Collected data
== Segment start ==

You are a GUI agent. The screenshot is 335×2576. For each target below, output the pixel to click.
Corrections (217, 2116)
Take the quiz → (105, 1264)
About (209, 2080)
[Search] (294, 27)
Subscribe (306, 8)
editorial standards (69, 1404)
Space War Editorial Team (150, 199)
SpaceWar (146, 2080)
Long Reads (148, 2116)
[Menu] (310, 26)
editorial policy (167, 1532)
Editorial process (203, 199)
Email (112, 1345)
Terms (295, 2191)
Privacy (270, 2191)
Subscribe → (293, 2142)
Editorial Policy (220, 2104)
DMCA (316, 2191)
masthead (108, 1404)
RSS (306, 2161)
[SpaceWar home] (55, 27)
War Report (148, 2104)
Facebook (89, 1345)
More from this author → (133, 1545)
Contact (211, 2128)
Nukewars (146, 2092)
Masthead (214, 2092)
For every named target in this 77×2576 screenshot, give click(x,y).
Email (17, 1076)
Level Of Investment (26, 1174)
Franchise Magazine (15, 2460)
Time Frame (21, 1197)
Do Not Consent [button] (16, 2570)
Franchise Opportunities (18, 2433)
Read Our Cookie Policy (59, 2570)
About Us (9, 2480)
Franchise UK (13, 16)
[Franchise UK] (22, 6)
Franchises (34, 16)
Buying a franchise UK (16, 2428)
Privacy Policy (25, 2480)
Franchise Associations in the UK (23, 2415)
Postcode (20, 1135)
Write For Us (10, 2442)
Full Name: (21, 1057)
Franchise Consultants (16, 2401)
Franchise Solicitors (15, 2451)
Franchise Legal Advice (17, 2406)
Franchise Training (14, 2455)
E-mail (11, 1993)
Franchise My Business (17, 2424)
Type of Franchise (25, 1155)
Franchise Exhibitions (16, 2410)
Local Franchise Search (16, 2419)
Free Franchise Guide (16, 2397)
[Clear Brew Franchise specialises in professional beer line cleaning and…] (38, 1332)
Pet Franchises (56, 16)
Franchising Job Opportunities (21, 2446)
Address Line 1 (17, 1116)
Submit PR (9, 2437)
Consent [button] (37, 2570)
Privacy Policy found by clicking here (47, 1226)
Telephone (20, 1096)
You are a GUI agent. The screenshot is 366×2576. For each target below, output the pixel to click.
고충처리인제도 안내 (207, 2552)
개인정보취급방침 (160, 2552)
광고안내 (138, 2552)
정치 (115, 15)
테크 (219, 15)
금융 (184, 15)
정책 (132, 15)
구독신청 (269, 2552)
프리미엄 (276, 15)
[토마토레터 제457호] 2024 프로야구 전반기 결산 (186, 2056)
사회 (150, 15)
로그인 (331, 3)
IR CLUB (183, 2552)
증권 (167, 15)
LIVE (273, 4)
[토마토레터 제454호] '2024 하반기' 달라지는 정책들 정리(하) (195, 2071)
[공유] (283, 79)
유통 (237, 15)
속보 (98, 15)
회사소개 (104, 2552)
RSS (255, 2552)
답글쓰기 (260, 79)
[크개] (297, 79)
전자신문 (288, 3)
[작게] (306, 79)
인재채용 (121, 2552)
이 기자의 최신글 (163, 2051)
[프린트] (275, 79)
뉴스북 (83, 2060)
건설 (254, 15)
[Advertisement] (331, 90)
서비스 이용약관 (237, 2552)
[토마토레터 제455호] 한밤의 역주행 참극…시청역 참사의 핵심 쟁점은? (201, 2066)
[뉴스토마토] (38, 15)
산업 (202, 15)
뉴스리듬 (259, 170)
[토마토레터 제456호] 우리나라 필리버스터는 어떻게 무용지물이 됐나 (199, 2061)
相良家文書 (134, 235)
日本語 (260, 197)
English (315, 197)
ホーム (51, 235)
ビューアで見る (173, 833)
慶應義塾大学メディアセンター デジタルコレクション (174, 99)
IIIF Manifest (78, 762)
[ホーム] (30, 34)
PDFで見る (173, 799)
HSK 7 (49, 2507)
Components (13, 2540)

== Segment end ==

▶ _YOUR INSTRUCTIONS_: Please reply with an exact copy of the lines above, starting at the first and ending at the line that holds "More from this author → (133, 1545)".

▶ _SOLUTION BELOW_:
You are a GUI agent. The screenshot is 335×2576. For each target below, output the pixel to click.
Corrections (217, 2116)
Take the quiz → (105, 1264)
About (209, 2080)
[Search] (294, 27)
Subscribe (306, 8)
editorial standards (69, 1404)
Space War Editorial Team (150, 199)
SpaceWar (146, 2080)
Long Reads (148, 2116)
[Menu] (310, 26)
editorial policy (167, 1532)
Editorial process (203, 199)
Email (112, 1345)
Terms (295, 2191)
Privacy (270, 2191)
Subscribe → (293, 2142)
Editorial Policy (220, 2104)
DMCA (316, 2191)
masthead (108, 1404)
RSS (306, 2161)
[SpaceWar home] (55, 27)
War Report (148, 2104)
Facebook (89, 1345)
More from this author → (133, 1545)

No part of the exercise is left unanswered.